**TASK LIST**
[a] According to the passage on hypnotherapy, why are there no exact standards set by one governing body?
[b] Continue the passage on hypnotherapy, starting after its final sentence.

**PASSAGE TO READ**
'''

Hypnotherapy itself is considered as a self-regulated profession and therefore there are no exact standards that are set by one specific governing body.  With that said, it is up to the opinion of each individual hypnosis practitioner or organization to decide what they mean by the terms “hypnosis” or “hypnotherapy.”  At the Florida Institute of Hypnotherapy we have created our own basic understandings of these terms and they have transferred over to the International Association of Interpersonal Hypnotherapists.


Hypnosis can be defined in many ways.  At the Institute we define it as a natural, yet altered state of mind, where communication and responsiveness with the subconscious mind is occurring.  In traditional models of hypnosis this usually involves the concept of inducing and deepening the altered state often known as trance.  We can therefore say that hypnosis in and of itself has nothing directly do to with being a hypnotist or a hypnotherapist.  The term hypnosis simply refers to a certain state of consciousness.

'''

**SOURCE MATERIAL**
'''

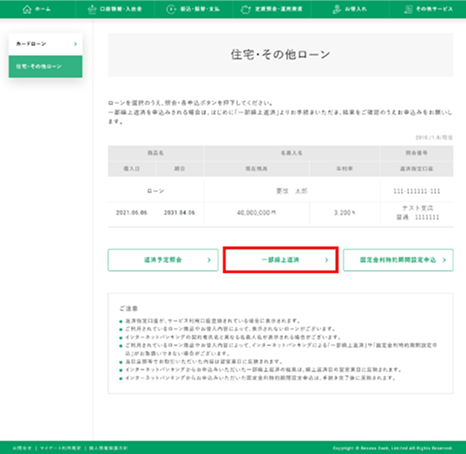This screenshot has height=454, width=466.
Task: Click arrow on the 返済予定照会 button
Action: point(209,260)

'''

**RESPONSES TO THE TASKS**
[a] Hypnotherapy is considered a self-regulated profession.

[b]
A hypnotist in our model is someone who learns the basics of inducing the hypnotic state and usually is limited in his or her scope of training to do relatively simple work usually involving the power of direct suggestion and often aided by scripts for specific conditions. Of course other organizations might define this term in other ways, yet for us it refers to someone who is not necessarily diving as deeply as they could into hypnosis training and a solid hypnotherapy education.


A solid education in Hypnotherapy would refer to being trained far beyond just the simple induction of trance and the use of pre-scripted suggestions. A Hypnotherapist is someone who is trained with true transformational modalities that provide deeper and much longer lasting change where the subconscious mind is engaged rather than just spoken to.


A Hypnotherapist, in our model, is someone who is ideally abiding by some of the highest standards in our profession because to use the term can be misleading to the public if we are not up to par with our more educated peers.  As Hypnotherapy has been acknowledged as a true occupation on the Federal level, then one of the highest standards in Hypnotherapy Training is to graduate from a school that is licensed by their respective State’s Department of Education to offer career diplomas as a Hypnotherapist.


The Florida Institute of Hypnotherapy offers career diplomas as a Certified, Clinical and Transpersonal Hypnotherapist with 300, 400 and 500 hours of training respectively.  To graduate from a State-Licensed School with over 500 hours of training, in our opinion, makes you worthy of calling yourself a Hypnotherapist and of representing our profession in a way that you can be proud of.